Background—Epinephrine (EPI) is an important neurotransmitter and hormone. Its role in regulating cardiovascular function at rest and with stress is unclear, however.

Methods and Results—An epinephrine-deficient mouse model was generated in which the epinephrine-synthesizing enzyme phenylethanolamine N-methyltransferase was knocked out (KO). Blood pressure and heart rate were monitored by telemetry at rest and during graded treadmill exercise. Cardiac structure and function were evaluated by echocardiography in mice under 1 of 2 conditions: unstressed and lightly anesthetized or restrained and awake. In KO mice, resting cardiovascular function, including blood pressure, heart rate, and cardiac output, was the same as that in wild-type mice, and the basal norepinephrine plasma level was normal. However, inhibition of sympathetic innervation with the ganglion blocker hexamethonium caused a 54% smaller decrease in blood pressure in KO mice, and treadmill exercise caused an 11% higher increase in blood pressure, both suggesting impaired vasodilation in KO mice.
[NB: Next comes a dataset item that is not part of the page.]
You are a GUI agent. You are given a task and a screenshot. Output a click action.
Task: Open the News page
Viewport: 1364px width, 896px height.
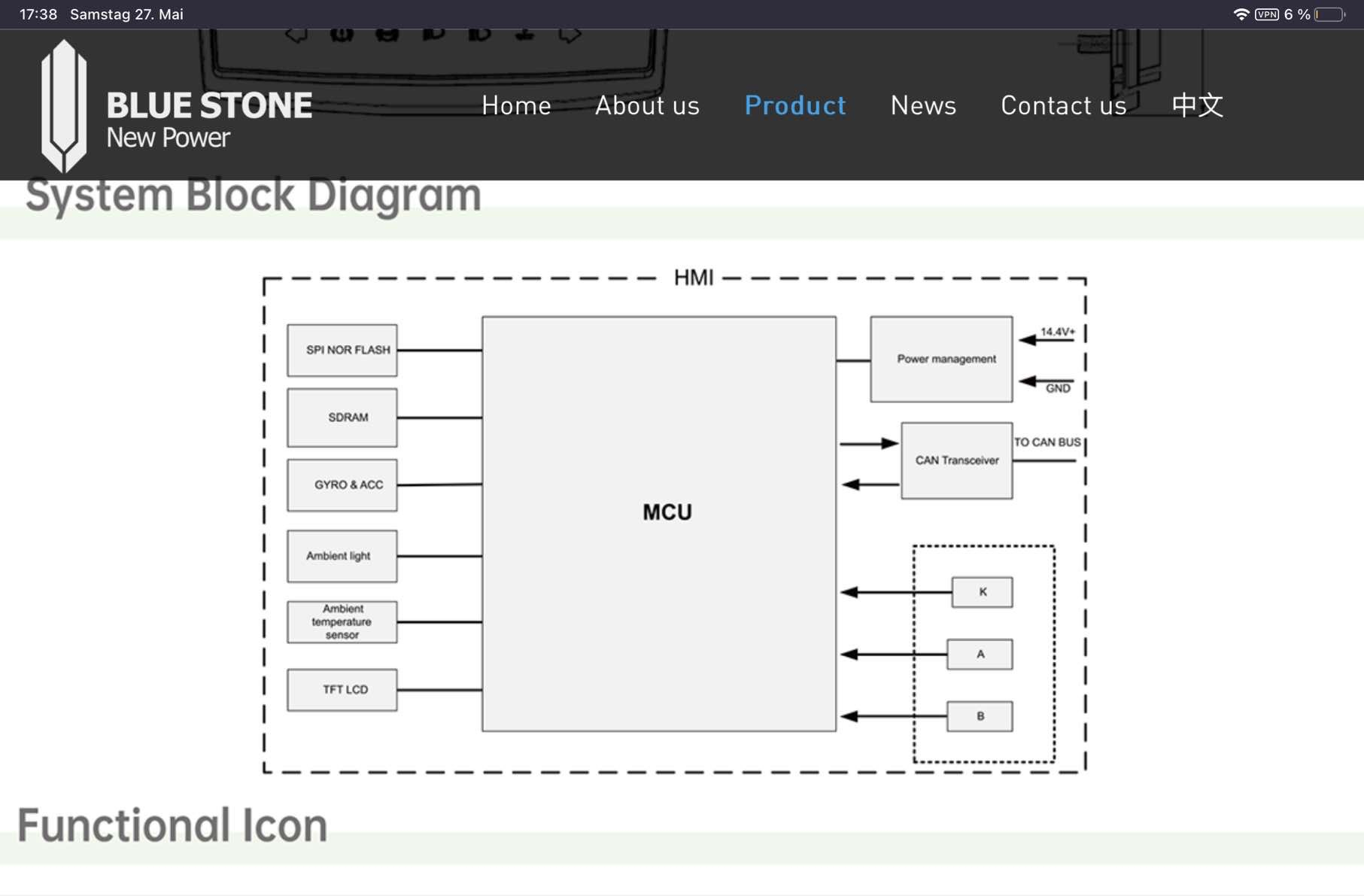tap(923, 106)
Interestingly, phenylethanolamine N-methyltransferase KO did not change the heart rate response to ganglionic blockade and exercise. By echocardiography, KO mice had an increased ratio of left ventricular posterior wall thickness to internal dimensions but did not have cardiac hypertrophy, suggesting concentric remodeling in the KO heart. Finally, in restrained, awake KO mice, heart rate and ejection fraction remained normal, but cardiac output was significantly reduced because of diminished end-diastolic volume.

Conclusion—Our data suggest that epinephrine is required for normal blood pressure and cardiac filling responses to stress but is not required for tachycardia during stress or normal cardiovascular function at rest.